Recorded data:
################
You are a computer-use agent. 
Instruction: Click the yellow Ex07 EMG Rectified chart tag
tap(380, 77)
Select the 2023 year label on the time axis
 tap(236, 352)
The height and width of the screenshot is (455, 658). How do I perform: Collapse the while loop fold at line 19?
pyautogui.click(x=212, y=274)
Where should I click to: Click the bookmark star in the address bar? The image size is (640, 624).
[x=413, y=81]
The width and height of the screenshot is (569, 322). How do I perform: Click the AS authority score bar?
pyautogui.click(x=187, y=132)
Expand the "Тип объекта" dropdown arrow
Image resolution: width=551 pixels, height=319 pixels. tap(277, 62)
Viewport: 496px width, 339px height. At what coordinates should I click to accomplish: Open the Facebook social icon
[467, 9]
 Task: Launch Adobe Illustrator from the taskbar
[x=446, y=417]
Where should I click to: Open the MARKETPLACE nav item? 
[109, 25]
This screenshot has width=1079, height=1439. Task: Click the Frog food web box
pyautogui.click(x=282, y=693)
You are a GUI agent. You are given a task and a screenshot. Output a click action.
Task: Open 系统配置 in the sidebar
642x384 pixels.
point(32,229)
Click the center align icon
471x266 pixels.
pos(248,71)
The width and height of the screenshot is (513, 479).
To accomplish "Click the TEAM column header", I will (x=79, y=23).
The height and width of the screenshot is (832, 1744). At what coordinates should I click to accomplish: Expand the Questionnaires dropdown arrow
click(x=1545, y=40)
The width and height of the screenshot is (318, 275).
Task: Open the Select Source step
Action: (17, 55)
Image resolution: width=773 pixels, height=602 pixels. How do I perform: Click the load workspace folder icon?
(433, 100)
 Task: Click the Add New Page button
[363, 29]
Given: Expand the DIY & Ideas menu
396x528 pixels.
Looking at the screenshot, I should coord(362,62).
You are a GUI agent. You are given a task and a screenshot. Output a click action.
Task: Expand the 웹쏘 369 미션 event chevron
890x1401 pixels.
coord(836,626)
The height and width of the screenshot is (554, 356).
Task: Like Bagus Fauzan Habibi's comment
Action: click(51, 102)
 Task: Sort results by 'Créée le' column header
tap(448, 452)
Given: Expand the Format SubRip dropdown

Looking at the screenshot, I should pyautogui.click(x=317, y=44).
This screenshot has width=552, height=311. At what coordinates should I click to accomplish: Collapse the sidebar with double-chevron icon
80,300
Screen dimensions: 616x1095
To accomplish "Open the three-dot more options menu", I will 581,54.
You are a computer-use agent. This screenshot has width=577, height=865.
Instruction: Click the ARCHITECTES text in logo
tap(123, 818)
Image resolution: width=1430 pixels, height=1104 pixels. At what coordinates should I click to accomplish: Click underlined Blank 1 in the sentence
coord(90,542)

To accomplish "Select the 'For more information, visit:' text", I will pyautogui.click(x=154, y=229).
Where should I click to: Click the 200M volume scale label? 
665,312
################
WORK REQUIRED: Write out only what runs from the line holding "Where should I click to: Click the 200M" through the last line of the records, exactly as shown.

RESULT:
Where should I click to: Click the 200M volume scale label? 
665,312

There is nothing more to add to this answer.